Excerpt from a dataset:
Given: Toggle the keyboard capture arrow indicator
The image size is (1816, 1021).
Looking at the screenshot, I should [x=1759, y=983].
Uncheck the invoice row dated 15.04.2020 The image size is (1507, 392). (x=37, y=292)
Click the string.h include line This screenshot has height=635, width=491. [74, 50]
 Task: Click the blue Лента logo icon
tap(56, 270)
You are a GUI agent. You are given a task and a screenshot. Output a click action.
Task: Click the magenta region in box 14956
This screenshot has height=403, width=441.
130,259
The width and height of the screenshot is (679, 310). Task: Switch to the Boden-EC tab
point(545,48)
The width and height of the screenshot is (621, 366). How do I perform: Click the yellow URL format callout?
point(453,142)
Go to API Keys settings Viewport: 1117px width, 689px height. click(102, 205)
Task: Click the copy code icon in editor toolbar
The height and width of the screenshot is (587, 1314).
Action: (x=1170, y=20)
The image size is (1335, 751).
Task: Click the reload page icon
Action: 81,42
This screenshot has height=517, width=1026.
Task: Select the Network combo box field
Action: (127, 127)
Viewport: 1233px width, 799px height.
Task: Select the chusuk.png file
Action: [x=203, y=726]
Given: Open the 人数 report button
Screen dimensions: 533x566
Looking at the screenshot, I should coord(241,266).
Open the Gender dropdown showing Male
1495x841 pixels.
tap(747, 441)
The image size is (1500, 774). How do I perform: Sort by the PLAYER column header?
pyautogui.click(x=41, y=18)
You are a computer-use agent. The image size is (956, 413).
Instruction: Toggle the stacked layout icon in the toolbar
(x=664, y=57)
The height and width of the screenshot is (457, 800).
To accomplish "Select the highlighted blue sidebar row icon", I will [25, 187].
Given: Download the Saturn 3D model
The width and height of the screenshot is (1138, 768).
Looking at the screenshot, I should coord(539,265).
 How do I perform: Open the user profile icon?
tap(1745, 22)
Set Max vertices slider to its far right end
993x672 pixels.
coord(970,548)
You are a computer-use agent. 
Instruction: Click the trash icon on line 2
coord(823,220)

SET TASK
Replace every "The width and height of the screenshot is" in the listing with "The screenshot size is", keeping all else the same.

ANSWER BELOW
Given: Toggle the keyboard capture arrow indicator
The image size is (1816, 1021).
Looking at the screenshot, I should [x=1759, y=983].
Uncheck the invoice row dated 15.04.2020 The image size is (1507, 392). (x=37, y=292)
Click the string.h include line This screenshot has height=635, width=491. [74, 50]
 Task: Click the blue Лента logo icon
tap(56, 270)
You are a GUI agent. You are given a task and a screenshot. Output a click action.
Task: Click the magenta region in box 14956
This screenshot has height=403, width=441.
130,259
The screenshot size is (679, 310). Task: Switch to the Boden-EC tab
point(545,48)
The screenshot size is (621, 366). How do I perform: Click the yellow URL format callout?
point(453,142)
Go to API Keys settings Viewport: 1117px width, 689px height. click(102, 205)
Task: Click the copy code icon in editor toolbar
The height and width of the screenshot is (587, 1314).
Action: (x=1170, y=20)
The image size is (1335, 751).
Task: Click the reload page icon
Action: 81,42
This screenshot has height=517, width=1026.
Task: Select the Network combo box field
Action: (127, 127)
Viewport: 1233px width, 799px height.
Task: Select the chusuk.png file
Action: [x=203, y=726]
Given: Open the 人数 report button
Screen dimensions: 533x566
Looking at the screenshot, I should coord(241,266).
Open the Gender dropdown showing Male
1495x841 pixels.
tap(747, 441)
The image size is (1500, 774). How do I perform: Sort by the PLAYER column header?
pyautogui.click(x=41, y=18)
You are a computer-use agent. The image size is (956, 413).
Instruction: Toggle the stacked layout icon in the toolbar
(x=664, y=57)
The height and width of the screenshot is (457, 800).
To accomplish "Select the highlighted blue sidebar row icon", I will [25, 187].
Given: Download the Saturn 3D model
The screenshot size is (1138, 768).
Looking at the screenshot, I should coord(539,265).
 How do I perform: Open the user profile icon?
tap(1745, 22)
Set Max vertices slider to its far right end
993x672 pixels.
coord(970,548)
You are a computer-use agent. 
Instruction: Click the trash icon on line 2
coord(823,220)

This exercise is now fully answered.